しかし一定の要件の下に、期間を限定して過去の養育費の請求を認める判例もあります。最判S42.2.17 東京高裁決定S58.4.28 宮崎家事審判H4.9.1など。
2 養育費の請求方法
(1)協議離婚の際に当事者で定めることは有効です。
(2)調停離婚で合意することも可能です。
(3)審判離婚で認める決定例も多数あります。
(4)裁判離婚でも可能です。その場合附帯処分の申立をします。
(5)離婚後の請求も、未成年者が成年達するまでの間、父母が当事者となって、養育費の請求調停や審判を申し立てることが出来ます。
3 養育費の支払い始期・終期
(1)始期 夫婦の別居時・離婚時に請求できる。
(2)終期 未成年者が成年に達する月まで。例外あり。次項参照。
4 特別な養育費
専門学校や大学関係費(受験費用・入学金・学費)あるいは塾や家庭教師の費用は、当然に認められるものではありません。

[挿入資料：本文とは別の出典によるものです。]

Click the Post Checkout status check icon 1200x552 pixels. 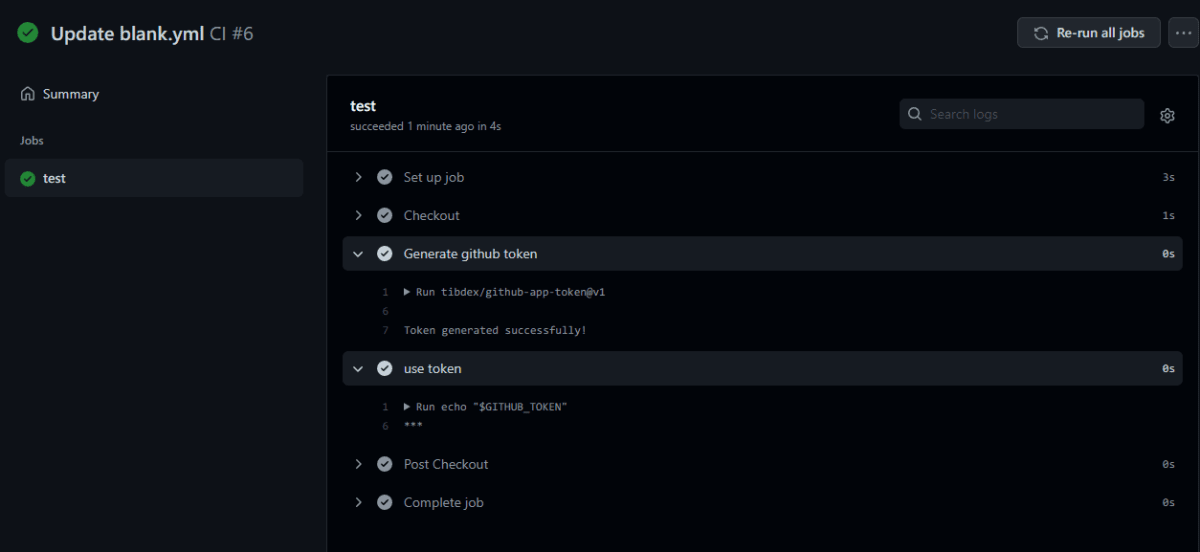pos(384,464)
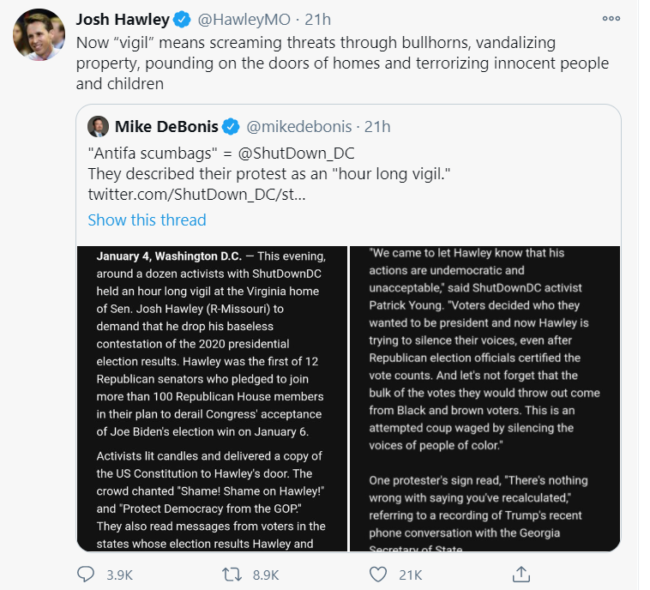Open Josh Hawley's profile picture
This screenshot has width=650, height=590.
pos(39,34)
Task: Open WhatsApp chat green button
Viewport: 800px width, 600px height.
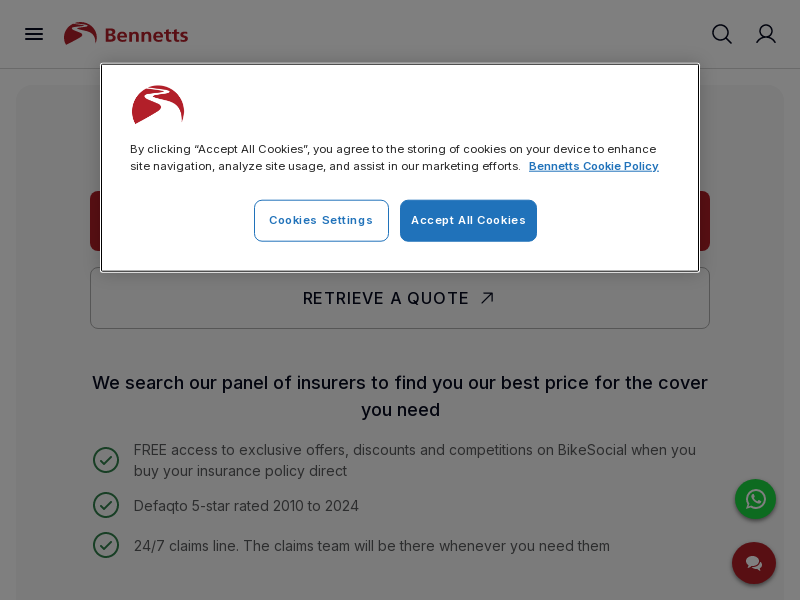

父母の学歴・生活レベル・社会的地位・職業・収入資力・父母の意向等から個別に判断されます。
5 支払方法
(1)原則として定期的な支払による。
(2)一括支払い 扶養義務者が希望する場合、その他特別な事情があるときは、例外的に一括支払いも認められます。
6 具体的支払額
「算定表」により決められるケースが極めて多いです。
7 養育費の増減請求
請求する側あるいは支払う側に、養育費取り決め後に、相当の事情の変更があった場合には、増減請求が認められる。具体的事情として以下のものが考えられます。
(1)父母の再婚と新たな子の出生
(2)父母の職業の変化、収入の増減
(3)父母の病気
(4)子の成長や就職による状況の変化
(5)その他、当事者を取り巻く諸環境の変化
8 相手の祖父母に対する養育費の請求
孫から祖父母に対して扶養料を請求することは可能ですが、しかし祖父母の生活に余裕がある場合に認められるという程度の義務とされています。